A new album of absurdist vaudeville, as if scripted by Vic and Bob, from Edinburgh noise duo

Thrrp! is a 1987 comic book by Leo Baxendale, who created Minnie The Minx, The Bash Street Kids and a million other pop-eyed cartoon urchins. Published by the tellingly named Knockabout Comics, Thrrp! spins a near wordless yarn concerning twin brothers Spotty and Snotty Dick, who rid a town of 'a mysterious plague of Snotties and Bogies' by leading them out, Pied Piper fashion. With the book's title referring to the noise made by the towns-folk as they let rip en masse with particularly soggy follow-through farts, Thrrp! was hailed twenty years after its publication on Now Read This!, a blog by former chair of the Comic Creators Guild, Win Wiacek, as a 'gloriously gross, pantomomic splurt-fest' and 'the most lunatic slapstick to grace the music hall or comic page'.

There is something of this in Usurper, the Edinburgh-based duo of Ali Robertson and Malcy Duff, who, for a decade now since disbanding their sludge-doom-racket combo, Giant Tank, have worked with 'disabled instruments' across a plethora of CD-Rs, cassettes and increasingly theatrical performances. These exercises in absurdist vaudeville have turned the pair into the Vladimir and Estragon of the noise music set, their table-top ticklings of assorted bric a brac resembling Michael Bentine's Potty Time if scripted by Reeves and Mortimer by way of sound poet Bob Cobbing and veteran vocal gymnast Phil Minton.

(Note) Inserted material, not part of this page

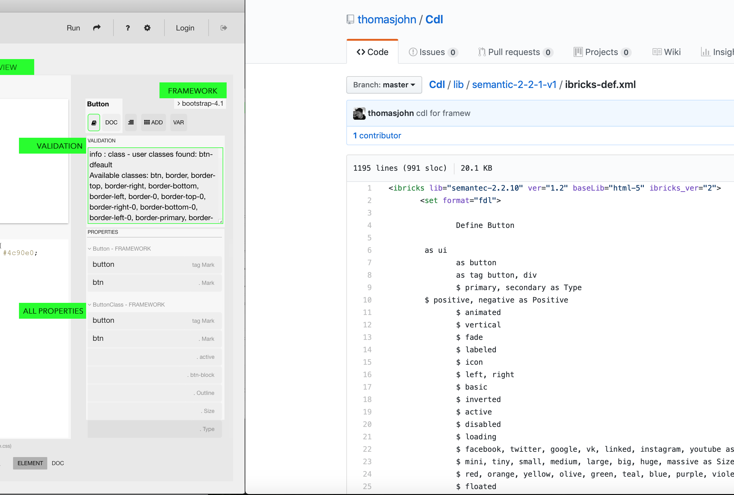Open the Branch: master dropdown
The height and width of the screenshot is (495, 734).
tap(384, 85)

The two extended untitled pieces on this limited edition vinyl are more akin to self-reflexive radio pieces, as Robertson and Duff slurp, gurgle, cough and splutter their way into a series of feral routines that sound like an army of chain-ganged trolls playing pitch n' toss down the salt-mines. Rhythmic squeaks come on like out-takes from some 1970s sex farce as the vicar casts his appalled eyes ceiling-wards to where the noise is making a tit-shaped chandelier jiggle while the corners of the cucumber sandwiches wilt in unison. If there are hints of more serious punchlines beyond the things-to-make-and-do soundscape, Robertson and Duff remain spotty and snotty enough to amuse and entertain. Thrrp! to that.